◆ **WRITTEN REQUEST**
Put the data from the line containing "You are a GUI" through the line containing "tap(593, 94)" into a numbered list, skipping any blank lines. Leave the pictures out of your answer.
Start DATA FOR PROCESSING
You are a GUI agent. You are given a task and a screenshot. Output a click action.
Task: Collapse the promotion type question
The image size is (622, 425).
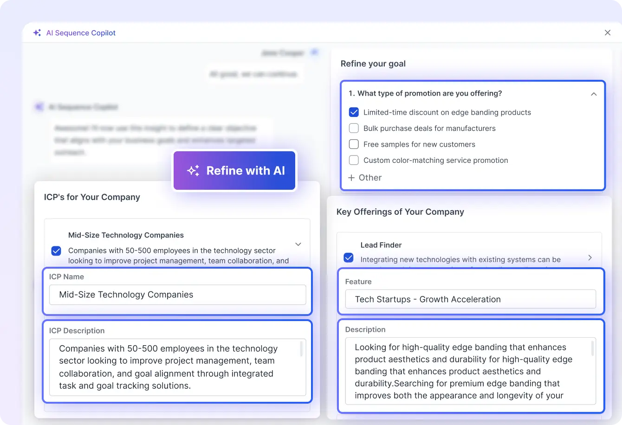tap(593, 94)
End DATA FOR PROCESSING
Start DATA FOR PROCESSING
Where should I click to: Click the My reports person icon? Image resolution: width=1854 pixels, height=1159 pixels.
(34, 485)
End DATA FOR PROCESSING
Start DATA FOR PROCESSING
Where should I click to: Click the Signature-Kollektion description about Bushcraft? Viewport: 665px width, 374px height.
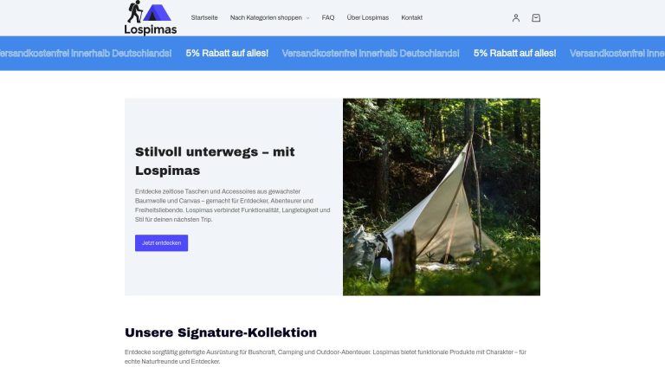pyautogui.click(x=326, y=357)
End DATA FOR PROCESSING
◆ **REPLY TO THE TASK**
1. You are a GUI agent. You are given a task and a screenshot. Output a click action.
2. Task: Collapse the promotion type question
3. The image size is (622, 425).
4. tap(593, 94)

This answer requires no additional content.